According to the U.S. Vaccine Adverse Event Reporting System (VAERS), 198 cases of SJS/TEN following COVID-19 vaccination were reported between Dec. 14, 2019, and June 23, 2023. Historically, VAERS has been shown to report fewer than 1 percent of actual vaccine adverse events, which means other cases of SJS/TEN may have occurred but were unreported.

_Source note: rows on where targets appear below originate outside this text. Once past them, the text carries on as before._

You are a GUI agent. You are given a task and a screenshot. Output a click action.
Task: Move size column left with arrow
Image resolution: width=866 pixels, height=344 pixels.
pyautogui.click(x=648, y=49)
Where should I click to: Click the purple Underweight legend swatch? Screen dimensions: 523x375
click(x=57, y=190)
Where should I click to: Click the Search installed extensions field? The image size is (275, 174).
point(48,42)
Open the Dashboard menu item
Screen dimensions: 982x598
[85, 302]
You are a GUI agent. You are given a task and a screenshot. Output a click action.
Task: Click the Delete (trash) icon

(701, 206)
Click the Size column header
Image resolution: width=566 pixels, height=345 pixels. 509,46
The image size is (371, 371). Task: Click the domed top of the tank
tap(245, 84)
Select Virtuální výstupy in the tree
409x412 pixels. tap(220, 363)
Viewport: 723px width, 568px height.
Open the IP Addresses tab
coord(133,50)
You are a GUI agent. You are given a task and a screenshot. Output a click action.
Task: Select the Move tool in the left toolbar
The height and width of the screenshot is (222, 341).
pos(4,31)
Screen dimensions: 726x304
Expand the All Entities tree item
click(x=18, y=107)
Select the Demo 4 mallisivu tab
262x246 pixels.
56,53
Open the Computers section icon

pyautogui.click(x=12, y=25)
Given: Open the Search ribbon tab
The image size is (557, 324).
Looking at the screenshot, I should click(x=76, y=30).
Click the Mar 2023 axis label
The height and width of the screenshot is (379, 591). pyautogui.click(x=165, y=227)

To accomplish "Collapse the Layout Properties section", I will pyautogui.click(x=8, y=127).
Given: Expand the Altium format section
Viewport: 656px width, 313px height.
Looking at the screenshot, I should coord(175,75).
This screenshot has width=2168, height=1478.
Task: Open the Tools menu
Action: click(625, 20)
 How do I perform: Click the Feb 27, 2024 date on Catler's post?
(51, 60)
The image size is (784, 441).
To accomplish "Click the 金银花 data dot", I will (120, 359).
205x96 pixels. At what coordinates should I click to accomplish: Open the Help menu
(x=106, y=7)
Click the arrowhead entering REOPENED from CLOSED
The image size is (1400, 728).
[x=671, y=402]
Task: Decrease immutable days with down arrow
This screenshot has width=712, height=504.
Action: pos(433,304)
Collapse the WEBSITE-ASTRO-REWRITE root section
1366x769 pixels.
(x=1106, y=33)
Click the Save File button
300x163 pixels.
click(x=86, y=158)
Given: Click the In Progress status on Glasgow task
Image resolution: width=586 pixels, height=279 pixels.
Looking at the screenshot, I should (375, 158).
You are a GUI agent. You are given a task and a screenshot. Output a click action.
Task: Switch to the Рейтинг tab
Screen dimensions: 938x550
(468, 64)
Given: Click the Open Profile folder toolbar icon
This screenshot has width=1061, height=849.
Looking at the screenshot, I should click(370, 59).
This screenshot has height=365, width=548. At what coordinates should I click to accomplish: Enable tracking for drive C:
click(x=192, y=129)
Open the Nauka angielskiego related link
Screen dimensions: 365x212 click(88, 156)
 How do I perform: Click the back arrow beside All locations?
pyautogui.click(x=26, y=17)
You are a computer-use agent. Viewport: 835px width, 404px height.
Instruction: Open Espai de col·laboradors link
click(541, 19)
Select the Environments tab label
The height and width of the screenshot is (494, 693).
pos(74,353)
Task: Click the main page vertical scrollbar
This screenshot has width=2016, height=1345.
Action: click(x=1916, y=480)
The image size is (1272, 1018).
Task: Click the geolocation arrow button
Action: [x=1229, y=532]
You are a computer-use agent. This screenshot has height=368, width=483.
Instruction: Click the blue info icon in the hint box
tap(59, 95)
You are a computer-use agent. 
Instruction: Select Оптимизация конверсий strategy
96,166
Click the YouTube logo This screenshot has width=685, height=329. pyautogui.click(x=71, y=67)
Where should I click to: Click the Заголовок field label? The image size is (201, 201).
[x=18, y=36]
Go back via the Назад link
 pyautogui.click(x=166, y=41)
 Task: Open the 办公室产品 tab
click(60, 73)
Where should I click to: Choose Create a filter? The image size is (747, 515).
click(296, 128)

The third theory proposed by the authors is that developing a COVID-19 infection or receiving a vaccine “primes” the immune system, lowering the threshold for a drug to trigger SJS/TEN. Without this “priming,” the drug would otherwise not cause the condition, as noted in each of the following cases:
- A 26-year-old male received two previous doses of a viral vector vaccine and one mRNA vaccine dose. After experiencing vaccine-associated symptoms, he took paracetamol and ibuprofen and developed SJS. He had previously taken both medications with no adverse effects.
- A 60-year-old female had COVID-19 six weeks before the onset of SJS/TEN. During that time, she received allopurinol for gout and experienced a reaction, despite taking the drug in the past with no ill effect. The woman had received two doses of an mRNA vaccine.
- A 45-year-old male developed a reaction to a seizure prophylaxis drug. He was diagnosed with COVID-19 four weeks before developing SJS/TEN and was triple vaccinated with an mRNA vaccine.
- A 53-year-old female received a viral vector vaccine three weeks before the onset of SJS/TEN. She was quadruple vaccinated with viral vector and mRNA vaccines and reacted to medications received for a life-threatening scleroderma complication.
Regulatory agencies in the United States and abroad have not acknowledged the potential link between SJS/TEN and COVID-19 vaccines or studied the ability of the virus or vaccine to prime the immune system. The study’s authors say more research should be done to investigate the impact viruses like SARS-CoV-2 have on immune-mediated disorders such as SJS/TEN.